1 This figure is given variously as 40,000 (Curtius 4.16.26) and 300,000 (Arrian. 3.15.6). The writer of P. Oxyrhynchus 1798 gives a total of 53,000.

2 The Macedonian casualties are given variously as 100 (Arrian. 3.15.6), 300 (Curtius 4.16.26), and 1000 foot and 200 horse (P. Oxyrhynchus 1798).

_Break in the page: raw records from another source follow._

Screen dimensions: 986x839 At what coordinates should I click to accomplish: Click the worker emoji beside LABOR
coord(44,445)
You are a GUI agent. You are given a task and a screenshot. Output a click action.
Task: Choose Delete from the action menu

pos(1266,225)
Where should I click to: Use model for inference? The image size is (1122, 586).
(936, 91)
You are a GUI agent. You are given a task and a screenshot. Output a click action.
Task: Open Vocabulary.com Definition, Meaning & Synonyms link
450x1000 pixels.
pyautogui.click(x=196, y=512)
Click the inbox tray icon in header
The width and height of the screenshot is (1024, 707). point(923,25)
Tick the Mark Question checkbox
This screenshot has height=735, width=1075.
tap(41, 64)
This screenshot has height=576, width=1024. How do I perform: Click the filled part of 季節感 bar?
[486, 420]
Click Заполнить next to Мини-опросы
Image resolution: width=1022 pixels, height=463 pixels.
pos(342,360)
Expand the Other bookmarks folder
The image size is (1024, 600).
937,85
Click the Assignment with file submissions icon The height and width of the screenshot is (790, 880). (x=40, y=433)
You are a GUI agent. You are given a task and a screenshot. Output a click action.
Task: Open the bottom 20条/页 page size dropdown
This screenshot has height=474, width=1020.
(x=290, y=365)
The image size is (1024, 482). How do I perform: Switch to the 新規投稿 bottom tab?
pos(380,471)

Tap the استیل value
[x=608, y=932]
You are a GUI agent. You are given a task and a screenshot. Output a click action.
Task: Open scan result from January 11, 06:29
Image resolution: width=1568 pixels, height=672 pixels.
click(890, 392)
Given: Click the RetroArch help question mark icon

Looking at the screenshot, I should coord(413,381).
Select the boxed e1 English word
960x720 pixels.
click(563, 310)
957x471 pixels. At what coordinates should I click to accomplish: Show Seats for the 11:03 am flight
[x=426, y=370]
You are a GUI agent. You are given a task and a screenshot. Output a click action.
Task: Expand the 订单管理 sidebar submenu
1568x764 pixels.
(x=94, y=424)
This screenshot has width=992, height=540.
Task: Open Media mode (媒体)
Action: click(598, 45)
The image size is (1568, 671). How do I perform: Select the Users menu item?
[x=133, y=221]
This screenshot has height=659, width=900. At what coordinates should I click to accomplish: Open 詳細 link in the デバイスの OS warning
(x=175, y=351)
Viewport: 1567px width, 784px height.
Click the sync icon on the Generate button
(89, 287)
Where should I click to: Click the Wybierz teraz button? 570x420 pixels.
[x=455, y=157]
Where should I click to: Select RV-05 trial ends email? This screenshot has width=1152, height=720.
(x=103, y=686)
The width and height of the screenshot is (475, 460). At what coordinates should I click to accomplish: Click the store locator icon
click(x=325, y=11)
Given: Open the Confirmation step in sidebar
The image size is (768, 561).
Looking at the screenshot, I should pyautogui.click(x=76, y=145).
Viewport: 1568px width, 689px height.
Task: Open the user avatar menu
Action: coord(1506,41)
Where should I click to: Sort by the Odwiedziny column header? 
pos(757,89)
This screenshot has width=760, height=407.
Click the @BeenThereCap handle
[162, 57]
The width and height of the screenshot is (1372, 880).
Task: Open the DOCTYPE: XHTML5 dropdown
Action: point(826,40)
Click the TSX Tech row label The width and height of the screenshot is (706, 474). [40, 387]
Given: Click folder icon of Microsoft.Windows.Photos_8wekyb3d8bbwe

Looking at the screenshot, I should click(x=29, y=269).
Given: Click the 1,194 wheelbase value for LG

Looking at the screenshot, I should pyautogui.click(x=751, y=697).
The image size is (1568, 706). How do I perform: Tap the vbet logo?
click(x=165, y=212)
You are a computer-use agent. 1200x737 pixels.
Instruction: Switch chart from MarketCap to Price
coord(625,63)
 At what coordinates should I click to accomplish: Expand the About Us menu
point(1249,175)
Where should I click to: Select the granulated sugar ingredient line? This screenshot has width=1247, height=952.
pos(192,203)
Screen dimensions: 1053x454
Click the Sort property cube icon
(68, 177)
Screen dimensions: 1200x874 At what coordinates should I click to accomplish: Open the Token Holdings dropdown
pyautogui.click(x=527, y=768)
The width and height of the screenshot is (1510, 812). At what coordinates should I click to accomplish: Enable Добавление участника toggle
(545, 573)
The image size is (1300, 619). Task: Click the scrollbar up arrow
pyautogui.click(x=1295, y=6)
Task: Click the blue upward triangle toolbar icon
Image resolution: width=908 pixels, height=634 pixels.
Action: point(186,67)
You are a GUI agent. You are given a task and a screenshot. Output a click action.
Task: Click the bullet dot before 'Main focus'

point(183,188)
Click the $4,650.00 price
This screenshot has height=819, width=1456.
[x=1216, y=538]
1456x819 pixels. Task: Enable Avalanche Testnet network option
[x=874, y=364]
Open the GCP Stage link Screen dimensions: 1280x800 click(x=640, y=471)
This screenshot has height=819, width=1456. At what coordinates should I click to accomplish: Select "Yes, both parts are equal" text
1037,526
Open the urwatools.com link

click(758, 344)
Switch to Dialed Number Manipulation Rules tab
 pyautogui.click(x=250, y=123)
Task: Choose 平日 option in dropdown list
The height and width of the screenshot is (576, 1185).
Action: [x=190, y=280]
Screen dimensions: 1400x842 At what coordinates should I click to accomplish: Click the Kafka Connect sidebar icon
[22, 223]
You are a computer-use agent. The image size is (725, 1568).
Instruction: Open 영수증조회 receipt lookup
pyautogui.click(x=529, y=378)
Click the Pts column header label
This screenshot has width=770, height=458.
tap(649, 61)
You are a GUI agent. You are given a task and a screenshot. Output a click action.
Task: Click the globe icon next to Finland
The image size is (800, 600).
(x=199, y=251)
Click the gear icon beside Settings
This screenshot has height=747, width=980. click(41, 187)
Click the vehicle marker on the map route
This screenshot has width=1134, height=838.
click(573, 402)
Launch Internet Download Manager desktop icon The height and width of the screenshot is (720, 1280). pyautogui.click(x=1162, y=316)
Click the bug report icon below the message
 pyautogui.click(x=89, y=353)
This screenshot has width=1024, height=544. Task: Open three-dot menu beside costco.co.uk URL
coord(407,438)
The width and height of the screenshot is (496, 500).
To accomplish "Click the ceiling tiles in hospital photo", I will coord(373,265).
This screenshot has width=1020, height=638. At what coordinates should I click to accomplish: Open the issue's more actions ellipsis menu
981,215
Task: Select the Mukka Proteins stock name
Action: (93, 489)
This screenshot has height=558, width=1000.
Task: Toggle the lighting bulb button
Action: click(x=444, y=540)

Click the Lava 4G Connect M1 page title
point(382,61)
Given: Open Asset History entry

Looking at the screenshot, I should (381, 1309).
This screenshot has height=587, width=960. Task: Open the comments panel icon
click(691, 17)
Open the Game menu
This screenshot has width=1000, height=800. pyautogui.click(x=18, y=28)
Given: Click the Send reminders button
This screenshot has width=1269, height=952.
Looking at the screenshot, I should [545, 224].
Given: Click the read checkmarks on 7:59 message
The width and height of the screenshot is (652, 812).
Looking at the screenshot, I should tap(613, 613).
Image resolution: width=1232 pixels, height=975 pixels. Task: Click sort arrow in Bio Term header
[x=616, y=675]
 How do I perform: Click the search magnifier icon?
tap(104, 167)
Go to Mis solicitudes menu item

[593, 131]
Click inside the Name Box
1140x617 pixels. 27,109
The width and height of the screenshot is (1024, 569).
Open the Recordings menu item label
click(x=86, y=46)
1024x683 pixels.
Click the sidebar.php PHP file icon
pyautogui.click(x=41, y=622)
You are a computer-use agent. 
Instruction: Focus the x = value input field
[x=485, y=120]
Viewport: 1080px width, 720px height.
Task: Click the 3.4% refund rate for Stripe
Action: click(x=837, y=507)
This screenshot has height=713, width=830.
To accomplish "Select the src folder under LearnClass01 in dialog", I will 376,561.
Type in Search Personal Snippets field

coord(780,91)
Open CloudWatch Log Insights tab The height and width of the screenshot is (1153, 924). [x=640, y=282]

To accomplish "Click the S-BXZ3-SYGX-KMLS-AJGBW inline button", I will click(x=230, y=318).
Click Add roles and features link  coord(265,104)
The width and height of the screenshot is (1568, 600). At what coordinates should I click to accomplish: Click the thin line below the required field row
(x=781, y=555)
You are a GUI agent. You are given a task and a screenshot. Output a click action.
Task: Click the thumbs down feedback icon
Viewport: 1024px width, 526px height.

3 Curtius 4.16.32; Arrian. 3.15.2. The meaning of this designation of Hephaestion is obscure. He did not command the footguards, the ὑπασπισταί, for Nicanor, Parmenion's son, was still their commander in 330 (Arrian. 3.21.8) and only died later in that year (Arrian. 3.25.4). The small group of bodyguards proper had no commander, and it is quite uncertain when Hephaestion became a member. He is first so called in 325 (Arrian. 6.28.4) and is conspicuously not so called in 328 (Arrian. 4.12.6; but Arrian's usage is not consistent, cp. Arrian. 4.24.10). He was presumably not a bodyguard in 330 when he and Cleitus divided Philotas's command of the Companion Cavalry. This seems to exclude the translation: "fighting first among the bodyguards."

4 Curtius 4.16.32. Menidas had commanded a cavalry unit on the extreme right (Arrian. 3.12.3).